EXCLUSION TO INVISIBILISATION

Capitalist accumulation involves a process of managing population. By rendering a section of the active labour force as surplus, it controls the employed labour. Unemployment and the reserve army of labour become a disciplining device to establish control over the employed workers and help contain wages. The surplus labour however has various layers: some might be at the immediate vicinity of industrial activity who were earlier employed but lost jobs during the downturn of the business cycle, but at the same time there could be layers of potential workers who could join the available pool of labour force if needed. The various layers are not only differentiated by their potential capabilities, skills and spatial location vis-à-vis industrial activities but can also have large overlaps by non-economic segmentations articulated through caste and gender.
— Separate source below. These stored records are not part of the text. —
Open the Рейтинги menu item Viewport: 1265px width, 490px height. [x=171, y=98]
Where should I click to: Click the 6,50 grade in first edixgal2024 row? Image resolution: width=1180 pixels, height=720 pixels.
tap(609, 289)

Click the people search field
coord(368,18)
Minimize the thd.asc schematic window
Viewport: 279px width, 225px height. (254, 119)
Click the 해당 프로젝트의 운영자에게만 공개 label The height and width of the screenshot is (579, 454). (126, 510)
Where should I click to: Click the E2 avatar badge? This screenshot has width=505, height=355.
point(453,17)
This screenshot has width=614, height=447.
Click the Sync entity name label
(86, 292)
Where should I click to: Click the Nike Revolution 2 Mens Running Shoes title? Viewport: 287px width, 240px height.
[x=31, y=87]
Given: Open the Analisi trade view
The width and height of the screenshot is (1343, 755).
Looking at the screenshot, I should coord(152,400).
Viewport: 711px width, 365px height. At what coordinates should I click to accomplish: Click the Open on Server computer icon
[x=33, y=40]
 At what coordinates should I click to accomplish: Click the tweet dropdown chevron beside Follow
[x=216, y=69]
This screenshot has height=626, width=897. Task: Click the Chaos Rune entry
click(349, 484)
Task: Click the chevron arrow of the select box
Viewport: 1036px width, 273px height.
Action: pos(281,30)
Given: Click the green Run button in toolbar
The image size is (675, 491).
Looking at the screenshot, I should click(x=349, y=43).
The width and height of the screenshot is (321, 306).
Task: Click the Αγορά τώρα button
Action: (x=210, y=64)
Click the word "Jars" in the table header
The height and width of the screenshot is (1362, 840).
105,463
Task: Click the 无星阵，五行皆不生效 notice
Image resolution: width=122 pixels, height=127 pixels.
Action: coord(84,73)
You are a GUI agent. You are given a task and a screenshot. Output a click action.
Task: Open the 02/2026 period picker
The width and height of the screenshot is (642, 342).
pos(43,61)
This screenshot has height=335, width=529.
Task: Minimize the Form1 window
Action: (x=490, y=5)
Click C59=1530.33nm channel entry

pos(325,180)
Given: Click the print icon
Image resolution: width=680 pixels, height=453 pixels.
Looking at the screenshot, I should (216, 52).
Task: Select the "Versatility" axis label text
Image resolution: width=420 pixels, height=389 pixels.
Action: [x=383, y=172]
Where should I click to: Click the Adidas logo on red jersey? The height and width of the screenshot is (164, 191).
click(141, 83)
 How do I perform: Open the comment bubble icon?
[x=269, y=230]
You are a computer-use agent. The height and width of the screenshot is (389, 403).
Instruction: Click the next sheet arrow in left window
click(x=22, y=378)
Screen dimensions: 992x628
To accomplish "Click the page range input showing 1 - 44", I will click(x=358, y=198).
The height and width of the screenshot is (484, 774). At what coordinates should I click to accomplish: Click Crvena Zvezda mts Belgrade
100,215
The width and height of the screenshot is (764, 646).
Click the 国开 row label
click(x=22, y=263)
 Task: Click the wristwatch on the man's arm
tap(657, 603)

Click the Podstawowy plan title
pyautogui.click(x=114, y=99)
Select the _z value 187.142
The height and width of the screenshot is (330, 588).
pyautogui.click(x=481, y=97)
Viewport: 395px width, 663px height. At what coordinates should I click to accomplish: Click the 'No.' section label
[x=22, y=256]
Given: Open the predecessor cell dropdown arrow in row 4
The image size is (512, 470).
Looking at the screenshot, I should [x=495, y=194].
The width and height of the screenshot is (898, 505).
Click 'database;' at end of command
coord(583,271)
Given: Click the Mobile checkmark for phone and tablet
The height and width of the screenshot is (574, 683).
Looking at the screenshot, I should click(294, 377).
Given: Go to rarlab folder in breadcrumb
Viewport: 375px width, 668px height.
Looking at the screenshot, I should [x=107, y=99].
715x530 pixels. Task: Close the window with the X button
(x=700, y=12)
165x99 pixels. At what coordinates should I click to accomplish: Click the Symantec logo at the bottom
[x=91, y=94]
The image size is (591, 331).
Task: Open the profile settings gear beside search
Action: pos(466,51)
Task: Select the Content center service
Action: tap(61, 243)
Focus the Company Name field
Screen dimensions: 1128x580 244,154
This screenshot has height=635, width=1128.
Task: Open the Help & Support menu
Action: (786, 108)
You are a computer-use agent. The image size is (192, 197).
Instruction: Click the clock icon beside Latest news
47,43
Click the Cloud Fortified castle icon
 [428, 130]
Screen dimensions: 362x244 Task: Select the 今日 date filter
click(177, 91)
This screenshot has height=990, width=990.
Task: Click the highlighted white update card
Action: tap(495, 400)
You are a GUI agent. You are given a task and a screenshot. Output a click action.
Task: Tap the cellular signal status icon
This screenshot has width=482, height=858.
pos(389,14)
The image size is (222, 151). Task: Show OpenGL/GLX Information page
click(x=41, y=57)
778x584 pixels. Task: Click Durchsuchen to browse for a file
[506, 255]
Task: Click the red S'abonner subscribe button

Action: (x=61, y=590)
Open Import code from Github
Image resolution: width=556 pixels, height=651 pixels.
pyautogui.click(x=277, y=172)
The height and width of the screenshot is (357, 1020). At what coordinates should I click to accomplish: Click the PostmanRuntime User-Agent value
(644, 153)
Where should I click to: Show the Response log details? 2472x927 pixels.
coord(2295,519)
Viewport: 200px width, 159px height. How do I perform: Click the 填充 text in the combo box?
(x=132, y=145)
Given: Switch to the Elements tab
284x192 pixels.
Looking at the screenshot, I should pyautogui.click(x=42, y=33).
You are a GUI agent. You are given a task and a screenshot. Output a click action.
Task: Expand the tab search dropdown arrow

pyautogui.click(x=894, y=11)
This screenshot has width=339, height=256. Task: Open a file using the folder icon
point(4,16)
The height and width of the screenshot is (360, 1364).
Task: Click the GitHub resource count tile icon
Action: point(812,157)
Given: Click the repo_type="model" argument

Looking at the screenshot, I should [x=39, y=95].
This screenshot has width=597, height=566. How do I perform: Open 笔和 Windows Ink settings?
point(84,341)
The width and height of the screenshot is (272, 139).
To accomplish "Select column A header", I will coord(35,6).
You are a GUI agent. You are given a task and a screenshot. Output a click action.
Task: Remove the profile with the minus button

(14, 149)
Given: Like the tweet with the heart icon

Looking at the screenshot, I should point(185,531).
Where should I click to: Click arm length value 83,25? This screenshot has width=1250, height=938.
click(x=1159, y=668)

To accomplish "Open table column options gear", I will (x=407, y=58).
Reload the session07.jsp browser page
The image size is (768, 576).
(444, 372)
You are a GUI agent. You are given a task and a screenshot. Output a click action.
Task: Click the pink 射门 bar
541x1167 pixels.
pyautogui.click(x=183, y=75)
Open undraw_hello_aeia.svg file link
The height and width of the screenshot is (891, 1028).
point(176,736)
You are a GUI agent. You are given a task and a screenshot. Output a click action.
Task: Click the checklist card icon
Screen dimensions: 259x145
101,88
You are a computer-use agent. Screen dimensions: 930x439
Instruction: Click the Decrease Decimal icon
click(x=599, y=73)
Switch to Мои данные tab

As the capacity to absorb different layers of labour declines in capitalism due to labour displacing technology and asymmetric distribution of productivity gains, growth in the economy is not accompanied by a proportionate rise in employment. As a result, the larger part of the reserve army of labour is not actually in reserve but not needed at all to conduct productive activities.

After years of searching for jobs, a portion of the labour force gradually withdraws from the active labour force -- often termed as ‘discouraged workers’. However, with an increasing number of unemployed people including those newly added in the working age population and available in the labour market and those accumulated from the past together with the number of discouraged workers—all these pose a serious challenge to the political stability of capitalism. In the 18th century, capitalism could displace this crisis of employment caused by the substitution of labour by machines through mass transfer of population to temperate zones creating settler colonies in different parts of the world. But such options do not exist anymore. Hence capitalism addresses the issue by marginally supporting this huge and solidified surplus labour and parts of people out of the active labour force through transferring a part of the surplus accumulated in the economy to these ‘surplus’ populations. It might be some loans, subsidies or cash transfer that partially supports their consumption. However as new technology further creates threats of unemployment, exclusion has taken a radical turn and that is delegitimising a part of the citizens who would not only lose their voice but also claims of such transfers as citizens. This is one of the attempts capital seems to have undertaken to displace its terminal crisis. In other words, capitalism not only excludes a vast section of the population from productive activity but turns inhuman by denying their existence as well.